Regulatory Role and Mechanism of lncRNA RNF217-AS1 in the Proliferation and Migration of Esophageal Cancer Cells.

OBJECTIVE

This study aims to explore the effect of the long non-coding RNA (lncRNA) RNF217-AS1 on the proliferation and migration of esophageal cancer cells, and to uncover the molecular mechanisms through which RNF217-AS1 regulates these processes.

METHODS

The expression of RNF217-AS1 was measured in esophageal cancer cell lines (EC9706, Ecal09, KYSE-510, and TE-13) and immortalized esophageal epithelial HET-1 A cells using RT-qPCR. KYSE-510 cells were transfected with si-NC or si-RNF217-AS1 plasmids.

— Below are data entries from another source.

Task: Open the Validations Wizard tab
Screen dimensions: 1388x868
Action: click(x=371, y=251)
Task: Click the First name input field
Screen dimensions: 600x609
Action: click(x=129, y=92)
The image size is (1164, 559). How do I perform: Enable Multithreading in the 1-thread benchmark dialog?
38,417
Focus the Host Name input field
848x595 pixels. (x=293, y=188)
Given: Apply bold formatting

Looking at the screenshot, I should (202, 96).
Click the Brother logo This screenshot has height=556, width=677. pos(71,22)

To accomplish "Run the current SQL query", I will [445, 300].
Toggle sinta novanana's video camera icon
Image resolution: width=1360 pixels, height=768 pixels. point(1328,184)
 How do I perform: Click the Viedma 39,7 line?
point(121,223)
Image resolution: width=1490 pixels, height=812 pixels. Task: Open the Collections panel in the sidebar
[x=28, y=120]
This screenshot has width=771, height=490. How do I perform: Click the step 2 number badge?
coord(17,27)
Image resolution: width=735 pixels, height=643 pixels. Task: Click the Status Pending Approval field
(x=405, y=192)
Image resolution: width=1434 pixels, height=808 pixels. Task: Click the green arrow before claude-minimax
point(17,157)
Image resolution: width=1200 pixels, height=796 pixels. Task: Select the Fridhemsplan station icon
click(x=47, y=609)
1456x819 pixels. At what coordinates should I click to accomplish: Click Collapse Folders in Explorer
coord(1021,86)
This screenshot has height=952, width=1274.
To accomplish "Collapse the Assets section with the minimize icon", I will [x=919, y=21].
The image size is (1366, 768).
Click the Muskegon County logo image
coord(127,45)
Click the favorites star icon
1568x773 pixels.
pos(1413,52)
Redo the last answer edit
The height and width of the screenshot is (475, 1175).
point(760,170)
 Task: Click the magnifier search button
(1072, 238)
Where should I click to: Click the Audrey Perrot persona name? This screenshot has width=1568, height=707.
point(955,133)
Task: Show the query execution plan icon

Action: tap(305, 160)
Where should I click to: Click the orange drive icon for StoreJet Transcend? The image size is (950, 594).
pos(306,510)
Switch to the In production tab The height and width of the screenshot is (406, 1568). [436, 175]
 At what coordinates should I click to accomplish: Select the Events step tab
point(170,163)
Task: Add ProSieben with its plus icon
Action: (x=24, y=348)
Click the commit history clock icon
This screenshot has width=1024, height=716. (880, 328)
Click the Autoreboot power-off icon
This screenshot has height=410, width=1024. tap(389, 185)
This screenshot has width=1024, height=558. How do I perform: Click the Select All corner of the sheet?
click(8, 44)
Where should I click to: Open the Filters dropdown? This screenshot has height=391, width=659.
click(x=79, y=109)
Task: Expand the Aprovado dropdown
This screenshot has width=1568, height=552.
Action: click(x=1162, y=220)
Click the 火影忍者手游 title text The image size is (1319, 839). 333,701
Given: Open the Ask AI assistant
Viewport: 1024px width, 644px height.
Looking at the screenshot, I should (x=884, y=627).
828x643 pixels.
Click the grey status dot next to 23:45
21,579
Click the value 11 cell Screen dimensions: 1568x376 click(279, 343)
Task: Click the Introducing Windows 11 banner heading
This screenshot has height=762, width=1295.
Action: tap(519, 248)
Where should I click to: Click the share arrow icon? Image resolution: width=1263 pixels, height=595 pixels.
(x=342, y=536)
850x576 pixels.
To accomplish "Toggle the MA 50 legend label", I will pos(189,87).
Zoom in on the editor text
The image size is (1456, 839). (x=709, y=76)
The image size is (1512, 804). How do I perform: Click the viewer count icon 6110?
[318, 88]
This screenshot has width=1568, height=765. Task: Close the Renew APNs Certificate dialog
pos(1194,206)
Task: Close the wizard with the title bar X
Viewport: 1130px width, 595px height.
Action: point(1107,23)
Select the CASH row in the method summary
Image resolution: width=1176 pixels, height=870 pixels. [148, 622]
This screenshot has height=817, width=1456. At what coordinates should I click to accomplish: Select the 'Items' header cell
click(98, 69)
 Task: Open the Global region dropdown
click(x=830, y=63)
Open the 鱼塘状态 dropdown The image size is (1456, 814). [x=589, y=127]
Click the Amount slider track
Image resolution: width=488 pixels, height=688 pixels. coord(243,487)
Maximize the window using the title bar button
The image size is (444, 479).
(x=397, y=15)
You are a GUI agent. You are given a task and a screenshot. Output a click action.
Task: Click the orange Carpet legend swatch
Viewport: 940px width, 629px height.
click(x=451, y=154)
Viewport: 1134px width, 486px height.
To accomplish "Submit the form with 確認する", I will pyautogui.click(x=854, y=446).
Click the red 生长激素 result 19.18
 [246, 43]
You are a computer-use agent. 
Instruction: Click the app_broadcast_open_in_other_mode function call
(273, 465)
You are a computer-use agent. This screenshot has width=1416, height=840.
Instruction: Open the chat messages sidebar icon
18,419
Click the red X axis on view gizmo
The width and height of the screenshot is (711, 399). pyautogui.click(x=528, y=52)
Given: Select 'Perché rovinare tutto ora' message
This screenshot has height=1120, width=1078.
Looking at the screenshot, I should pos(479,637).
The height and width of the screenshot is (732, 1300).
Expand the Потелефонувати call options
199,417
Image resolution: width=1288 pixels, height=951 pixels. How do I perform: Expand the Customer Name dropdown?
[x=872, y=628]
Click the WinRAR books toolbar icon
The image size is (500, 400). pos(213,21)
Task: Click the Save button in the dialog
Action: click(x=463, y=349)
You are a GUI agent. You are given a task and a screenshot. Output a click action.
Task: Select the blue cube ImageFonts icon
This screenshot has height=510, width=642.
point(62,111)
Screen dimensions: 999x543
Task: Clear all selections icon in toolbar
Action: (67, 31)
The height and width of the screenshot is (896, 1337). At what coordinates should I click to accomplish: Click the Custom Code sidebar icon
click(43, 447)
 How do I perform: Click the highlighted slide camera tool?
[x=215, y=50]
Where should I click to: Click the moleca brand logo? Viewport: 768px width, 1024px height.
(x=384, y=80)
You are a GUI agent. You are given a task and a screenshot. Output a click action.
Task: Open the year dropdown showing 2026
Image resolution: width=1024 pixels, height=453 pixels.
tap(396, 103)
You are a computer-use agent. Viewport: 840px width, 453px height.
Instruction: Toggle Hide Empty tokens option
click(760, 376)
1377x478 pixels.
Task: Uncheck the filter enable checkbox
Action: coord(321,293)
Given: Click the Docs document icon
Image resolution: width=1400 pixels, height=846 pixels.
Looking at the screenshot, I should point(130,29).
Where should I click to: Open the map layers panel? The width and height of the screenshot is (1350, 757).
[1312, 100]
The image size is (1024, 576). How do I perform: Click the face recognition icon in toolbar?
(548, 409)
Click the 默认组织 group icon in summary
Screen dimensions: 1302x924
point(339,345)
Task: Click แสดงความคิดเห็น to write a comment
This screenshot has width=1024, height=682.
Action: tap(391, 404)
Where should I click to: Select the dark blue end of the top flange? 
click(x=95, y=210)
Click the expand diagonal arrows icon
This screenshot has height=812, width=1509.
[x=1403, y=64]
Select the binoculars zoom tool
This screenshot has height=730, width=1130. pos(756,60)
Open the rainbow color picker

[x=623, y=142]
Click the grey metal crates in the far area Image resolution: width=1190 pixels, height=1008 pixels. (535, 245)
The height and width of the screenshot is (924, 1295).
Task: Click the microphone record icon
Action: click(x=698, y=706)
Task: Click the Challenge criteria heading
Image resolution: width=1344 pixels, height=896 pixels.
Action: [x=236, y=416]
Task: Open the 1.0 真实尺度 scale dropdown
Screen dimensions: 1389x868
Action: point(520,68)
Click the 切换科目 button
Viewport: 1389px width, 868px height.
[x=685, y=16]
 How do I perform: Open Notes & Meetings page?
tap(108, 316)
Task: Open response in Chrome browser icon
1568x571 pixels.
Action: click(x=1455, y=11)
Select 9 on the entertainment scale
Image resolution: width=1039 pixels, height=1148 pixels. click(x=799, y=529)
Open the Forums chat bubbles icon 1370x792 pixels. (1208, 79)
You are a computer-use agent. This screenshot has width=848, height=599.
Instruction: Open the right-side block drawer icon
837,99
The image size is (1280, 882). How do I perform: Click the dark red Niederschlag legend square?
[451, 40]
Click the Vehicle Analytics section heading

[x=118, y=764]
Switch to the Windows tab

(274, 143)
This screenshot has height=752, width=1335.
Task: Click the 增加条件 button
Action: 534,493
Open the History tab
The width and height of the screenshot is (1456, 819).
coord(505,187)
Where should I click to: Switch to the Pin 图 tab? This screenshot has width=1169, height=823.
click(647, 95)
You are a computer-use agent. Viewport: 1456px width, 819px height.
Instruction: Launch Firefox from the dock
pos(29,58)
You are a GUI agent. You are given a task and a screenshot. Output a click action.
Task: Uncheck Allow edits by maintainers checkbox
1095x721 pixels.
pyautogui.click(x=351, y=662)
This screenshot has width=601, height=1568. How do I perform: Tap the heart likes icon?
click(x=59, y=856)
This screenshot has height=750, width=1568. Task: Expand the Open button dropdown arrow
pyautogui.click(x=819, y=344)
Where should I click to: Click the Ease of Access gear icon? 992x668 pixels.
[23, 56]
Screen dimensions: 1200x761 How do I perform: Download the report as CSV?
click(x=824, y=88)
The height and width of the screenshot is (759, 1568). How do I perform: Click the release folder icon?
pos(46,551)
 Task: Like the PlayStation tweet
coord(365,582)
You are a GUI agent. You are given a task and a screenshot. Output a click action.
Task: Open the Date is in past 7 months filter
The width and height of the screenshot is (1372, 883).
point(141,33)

Colony formation assays were used to assess cell proliferation, while migration ability was evaluated using scratch assays. A dual-luciferase reporter system was employed to verify the interaction between RNF217-AS1 and miR-377-3p. The expression of miR-377-3p and key proteins related to cell migration and epithelial-to-mesenchymal transition (EMT) were detected by RT-qPCR and Western blot.

RESULTS

RNF217-AS1 expression was significantly upregulated in esophageal cancer cells compared to HET-1 A cells (P<0.01). Downregulation of RNF217-AS1 in KYSE-510 and Eca109 cells led to a reduction in cell proliferation and migration (P<0.01). The dual-luciferase assay confirmed the interaction between RNF217-AS1 and miR-377-3p (P<0.01). miR-377-3p expression was elevated in the si-RNF217-AS1 group compared to the si-NC group (P<0.01). Furthermore, the protein levels of HOXA1, fibronectin, and FOXC2 were downregulated, while GRHL2 and E-cadherin expressions were increased in the si-RNF217-AS1 group (P<0.01).

CONCLUSION

RNF217-AS1 is upregulated in esophageal cancer cells, and its downregulation inhibits the proliferation, migration and EMT of esophageal cancer cells by regulating the miR-377-3p/HOXA1 axis.